* START EXCERPT *

My wife and I, both 36, are expecting our first child, a boy, this coming April. Our emotions are a mix of joy and fear, enthusiasm and pause, hope and anxiety. We are simultaneously awaiting the greatest gift of our lives and bracing for a sleep-depriving time bomb to explode. We’ve been told, repeatedly and at length, that this is perfectly normal.
The logistical preparation is worry-free: The baby’s room has been determined, most of the furniture selected, and our soon-to-be son’s three living grandparents reside within babysitting distance. Check, check, and check.
That leaves the longer-term question of how to go about actually raising this kid. And with less than four months to go, I – uber-opinionated me, who often writes op-eds that read more like papal encyclicals – am completely void of any ideas toward a comprehensive parenting strategy.
I don’t even know where to start. Besides seeming overwhelming in general, the process of combining broad, proven parenting practices with subjective, far more personalized principles has no defined, logical point of commencement.
Rather, I find myself in a pre-planning phase – certainly remedial, hopefully helpful – with which, I hope, other formerly expecting parents can sympathize. Specifically, I have strong feelings about what type of parent I don’t want to be.
Before I broadly bash the hellscape of shoddy modern-day childrearing, allow me to point a finger squarely at the mirror. I do not want my son to follow in my flawed footsteps. Motherless since age three, I was raised by a father from a broken, alcoholic home, one who struggled mightily at parenting for lack of example. I grew up angry, afraid, and alone. The result was a 20-something man-child with untreated depression, anxiety disorder, and, eventually, alcoholism.
As it stands, my four years of sobriety does not a role model make. In terms of sound parenting practices, the only valuable takeaway is a solemn determination that no son of mine will replay the mistreated, misguided, and altogether miserable childhoods of his father and grandfather before him.
That leaves me looking out into the world around me for input, and I can’t say I’m in love with what I’m seeing.

* END EXCERPT *

SHORT TASK 1: Translate this sentence from the parenting essay into Spanish: "I don’t even know where to start."
SHORT TASK 2: Rewrite the part of the parenting essay that begins at the words "My wife and" and stops after "comprehensive parenting strategy.", putting "relatives" in place of "grandparents".
SHORT TASK 3: According to the parenting essay, how many years of sobriety does the writer have?

* START DATASET CONTENT *

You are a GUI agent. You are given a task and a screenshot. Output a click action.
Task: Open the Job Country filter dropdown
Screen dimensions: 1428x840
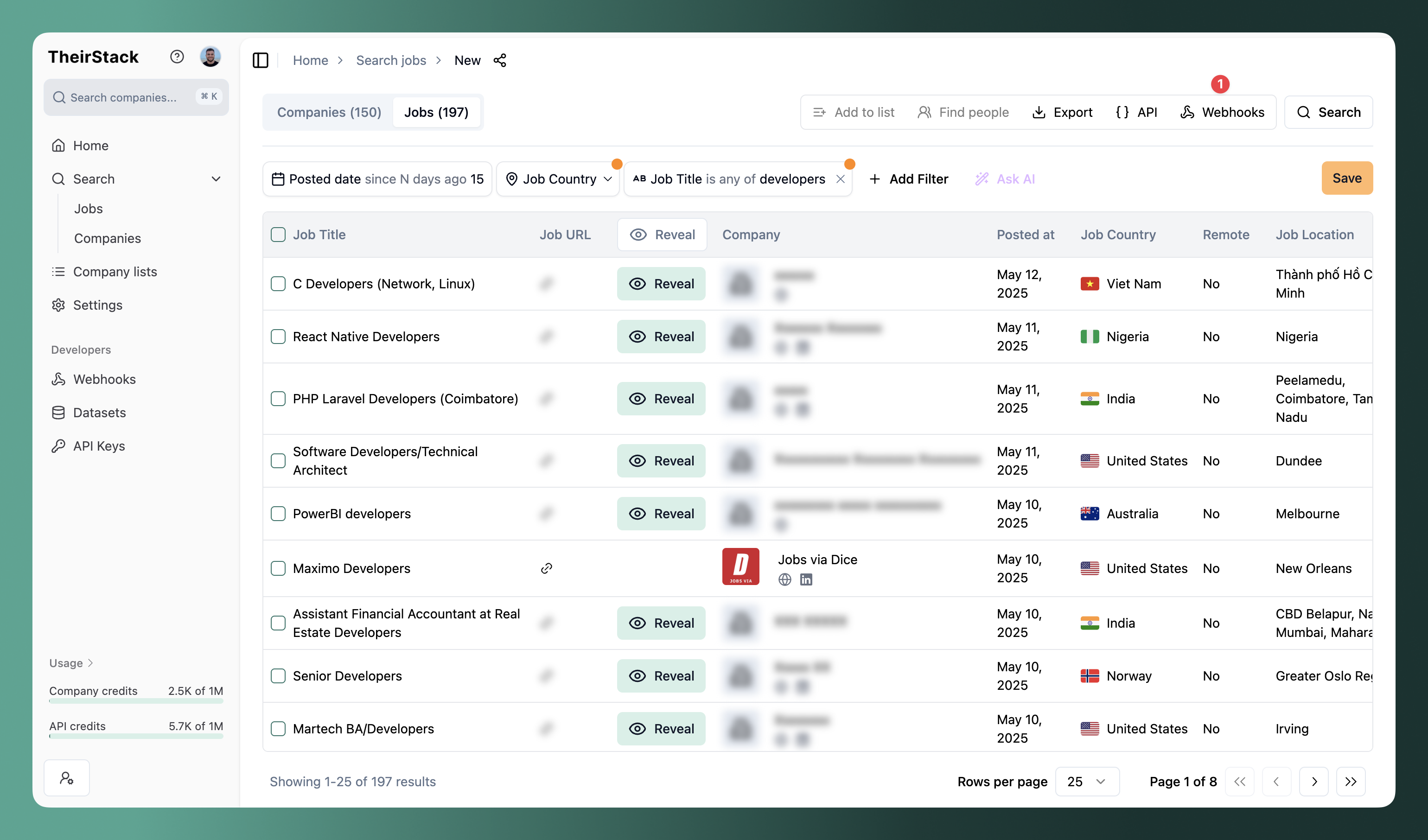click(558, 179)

* END DATASET CONTENT *

FULL ANSWER 1: Ni siquiera sé por dónde empezar.

FULL ANSWER 2:
My wife and I, both 36, are expecting our first child, a boy, this coming April. Our emotions are a mix of joy and fear, enthusiasm and pause, hope and anxiety. We are simultaneously awaiting the greatest gift of our lives and bracing for a sleep-depriving time bomb to explode. We’ve been told, repeatedly and at length, that this is perfectly normal.
The logistical preparation is worry-free: The baby’s room has been determined, most of the furniture selected, and our soon-to-be son’s three living relatives reside within babysitting distance. Check, check, and check.
That leaves the longer-term question of how to go about actually raising this kid. And with less than four months to go, I – uber-opinionated me, who often writes op-eds that read more like papal encyclicals – am completely void of any ideas toward a comprehensive parenting strategy.

FULL ANSWER 3: Four years.